ENTRIES PROVIDED: Begin

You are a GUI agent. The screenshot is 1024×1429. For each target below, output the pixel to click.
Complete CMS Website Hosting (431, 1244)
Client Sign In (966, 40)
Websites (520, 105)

ENTRIES PROVIDED: End
ENTRIES PROVIDED: Begin

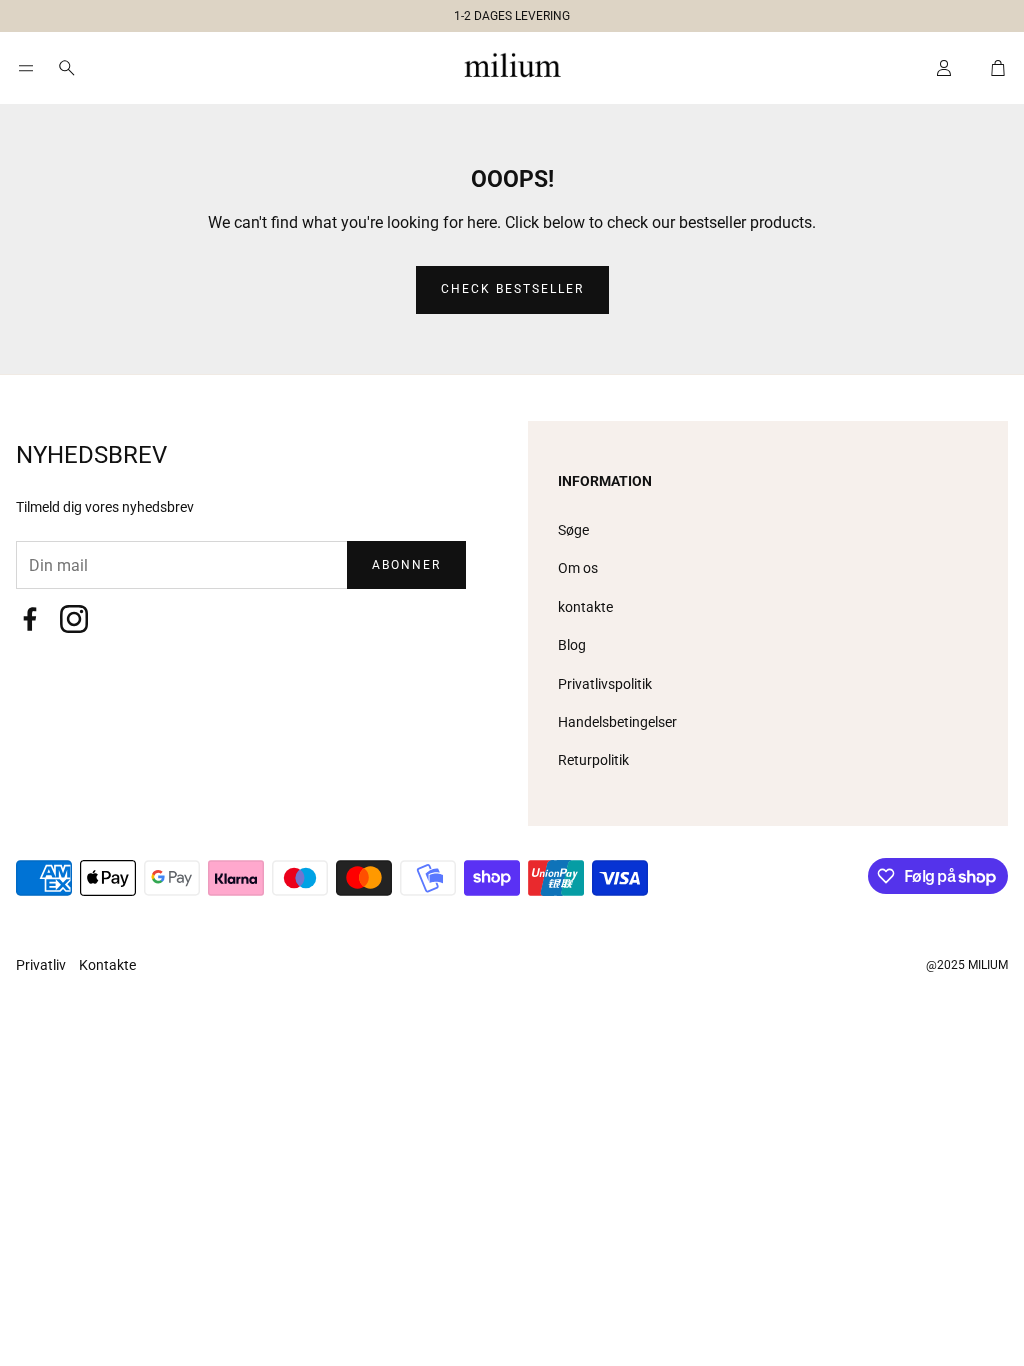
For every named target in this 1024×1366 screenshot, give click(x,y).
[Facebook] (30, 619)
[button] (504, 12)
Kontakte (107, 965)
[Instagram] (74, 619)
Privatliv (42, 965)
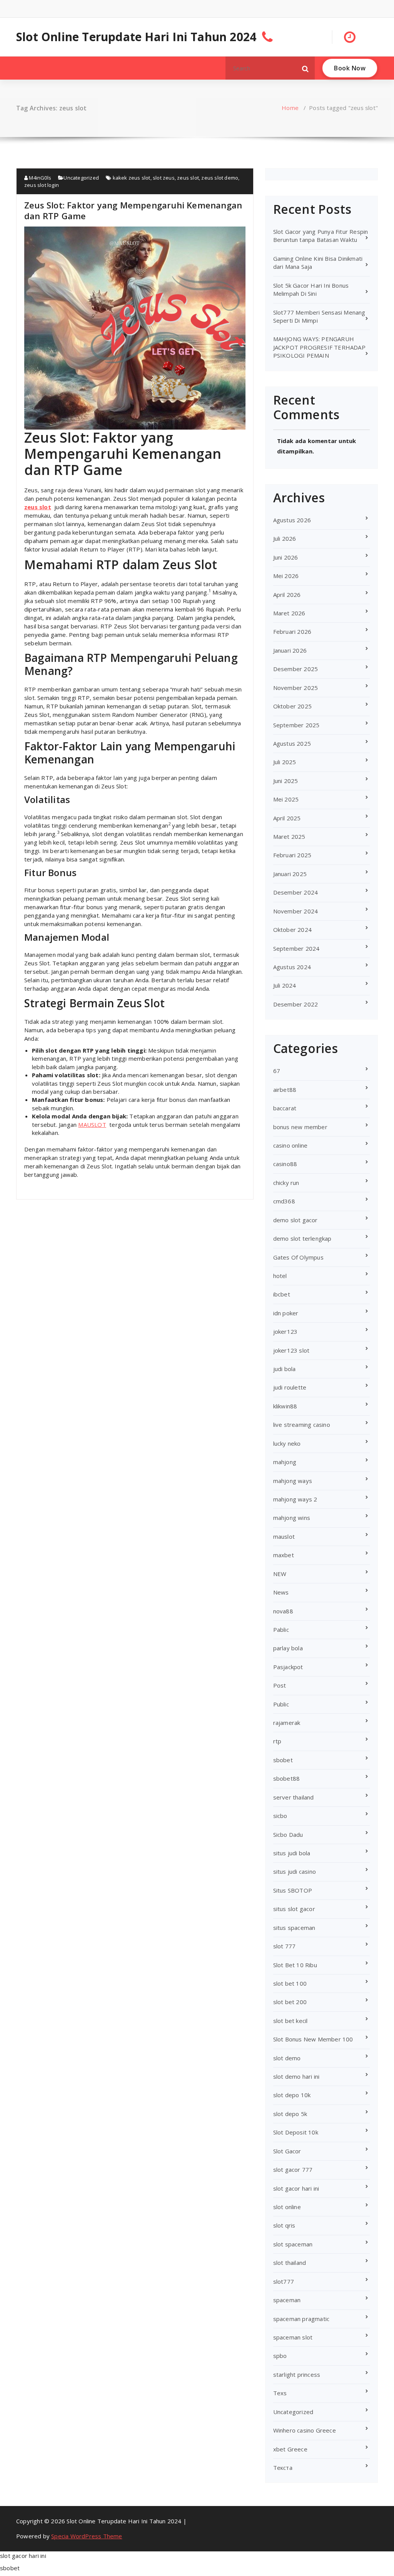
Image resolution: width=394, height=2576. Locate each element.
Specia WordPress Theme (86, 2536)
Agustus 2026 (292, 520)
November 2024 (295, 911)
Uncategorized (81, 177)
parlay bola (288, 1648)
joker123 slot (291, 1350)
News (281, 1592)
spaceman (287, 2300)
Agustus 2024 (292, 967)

ENTRIES PROVIDED: End

YOUR OBJECTIVE: Copy each line of the records that has "target" in it.

RESPONSE TO THE EXERCISE:
You are a GUI agent. The screenshot is 1024×1429. For each target below, output the pixel to click.
For every named target in this 1024×1366 screenshot, give click(x,y).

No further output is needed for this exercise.